13. Salary for work suspension
The employers and the employees are allowed to negotiate the salary for work suspension upon the occurence of incidents (without fault of either party) in which if the work suspension is up to 14 working days, the salary for work suspension shall not be lower than the minimum salary. In the circumstance where the work has been suspened for over 14 working days, the wage for work suspension shall be agreed by the two parties with the assurance that the first 14-day salary must not be lower than the minimum rate.
14. Working overtime
Increasing the maximum overtime working hours per month from 30 hours to 40 hours and supplementing some cases where the maximum overtime hours per year is 300 hours (due to weather, natural disater, fire, enemy-inflictes destruction, lack of electricity and power, technical problems of the production line, etc.).
15. National Day Leave
Increasing the fully paid day-off from 01 day to 02 days (the second day of September of the calendar year and an additonal immediately preceeding or following day).
16. Internal Labor Regulations
The employers must issue an internal labor regulations, in cases where the employers employing 10 employees or more, they are obliged to have internal labor regulations in writing and to register it with the competent authority. Apart from the regulations as prescribed in the Labor Code 2012, the internal labor regulations must include provisions on prevention and fighting against sexual harassment at the workplace as well as the order and procedures for handling such misconduct at the workplace. Sexual harassment at the workplace is also supplemented as a basis for applying the discipline under the form of dismissal.
17. Age of retirement
The retirement age of the employees working in normal conditions has been adjusted according to the roadmap in which the retirement age may be increased until the male employees reach 62 years old in full by 2028 and the female employees reach 60 years old in full by 2035.
From the year of 2021, the retirement age of employees working in normal conditions is 60 years old and 03 months in full for male and 55 years old and 04 months in full for female; after that, the age of retirement will be annually increased by 03 months for male employees and 04 months for female employees.
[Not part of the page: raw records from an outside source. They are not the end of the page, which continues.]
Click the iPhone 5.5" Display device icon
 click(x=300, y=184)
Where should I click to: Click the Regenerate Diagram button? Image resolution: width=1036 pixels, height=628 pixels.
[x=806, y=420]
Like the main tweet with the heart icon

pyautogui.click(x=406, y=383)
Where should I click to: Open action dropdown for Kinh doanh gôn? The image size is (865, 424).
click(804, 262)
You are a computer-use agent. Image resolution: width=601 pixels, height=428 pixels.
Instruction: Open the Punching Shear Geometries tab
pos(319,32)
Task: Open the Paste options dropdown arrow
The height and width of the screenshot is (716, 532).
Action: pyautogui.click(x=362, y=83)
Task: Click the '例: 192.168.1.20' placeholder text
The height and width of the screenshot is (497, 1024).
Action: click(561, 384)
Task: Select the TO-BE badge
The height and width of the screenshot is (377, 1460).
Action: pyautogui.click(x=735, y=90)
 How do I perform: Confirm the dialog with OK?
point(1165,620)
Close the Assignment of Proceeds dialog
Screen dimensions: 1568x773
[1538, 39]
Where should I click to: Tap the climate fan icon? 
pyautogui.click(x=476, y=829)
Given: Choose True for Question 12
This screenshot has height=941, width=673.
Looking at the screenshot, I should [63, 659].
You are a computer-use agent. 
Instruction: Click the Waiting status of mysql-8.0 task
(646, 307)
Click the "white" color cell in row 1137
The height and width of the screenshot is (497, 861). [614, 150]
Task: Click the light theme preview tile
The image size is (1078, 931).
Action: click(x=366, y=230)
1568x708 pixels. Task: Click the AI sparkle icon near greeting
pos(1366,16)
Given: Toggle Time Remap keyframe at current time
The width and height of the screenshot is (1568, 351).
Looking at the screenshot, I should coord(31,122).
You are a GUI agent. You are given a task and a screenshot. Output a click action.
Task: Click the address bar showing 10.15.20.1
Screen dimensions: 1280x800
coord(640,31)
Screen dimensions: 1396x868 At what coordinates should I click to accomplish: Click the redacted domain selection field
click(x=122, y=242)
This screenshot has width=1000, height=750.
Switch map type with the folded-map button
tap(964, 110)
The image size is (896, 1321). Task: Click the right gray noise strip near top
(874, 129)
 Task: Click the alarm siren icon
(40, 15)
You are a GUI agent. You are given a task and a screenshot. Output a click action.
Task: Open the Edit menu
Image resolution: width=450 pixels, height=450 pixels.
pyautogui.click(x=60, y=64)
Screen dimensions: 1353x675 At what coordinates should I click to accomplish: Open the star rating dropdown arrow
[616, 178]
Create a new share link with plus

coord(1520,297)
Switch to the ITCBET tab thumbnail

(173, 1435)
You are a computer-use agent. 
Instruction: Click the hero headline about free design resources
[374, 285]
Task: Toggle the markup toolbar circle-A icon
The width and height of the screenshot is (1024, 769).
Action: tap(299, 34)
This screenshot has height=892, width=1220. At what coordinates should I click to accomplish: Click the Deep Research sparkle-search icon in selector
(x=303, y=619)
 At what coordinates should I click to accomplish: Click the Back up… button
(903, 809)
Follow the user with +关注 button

Supplementing provisions on employers’ obligation to provide the employees with pay slip when making salary payment as well as to pay fees for account opening and maintenance in cases of paying via the employees’ bank accounts.
Removing regulation that salary scales and tables must be sent to the district-level state management agency on labor.
19. Foreign employees working in Vietnam
Foreign citizens who are owners or contributing members of limited liability companies, Chairman or members of the Board of Directors of joint-stock companies with a minimum capital contribution as per the Government’s regulations shall be exempted from work permit. Additionally, a foreign employee who is married to a Vietnamese citizen and lives within the territory of Vietnam shall also subject to work permit exemption.
Supplementing the regulation that work permit can only be extended once with the maximum term of 2 years. When recruiting foreign employees, the two parties are entitled to negotiate to execute several definite-term labor contracts.
20. Right to suddenly inspect of the labor inspectorate
When conducting a sudden inspection as per the decision of the competent authority in emergency circumstances threatening the safety, life, health, honor and/or dignity of the employees at the workplace, the labor inspectorate shall not need to inform on such inspection in advance.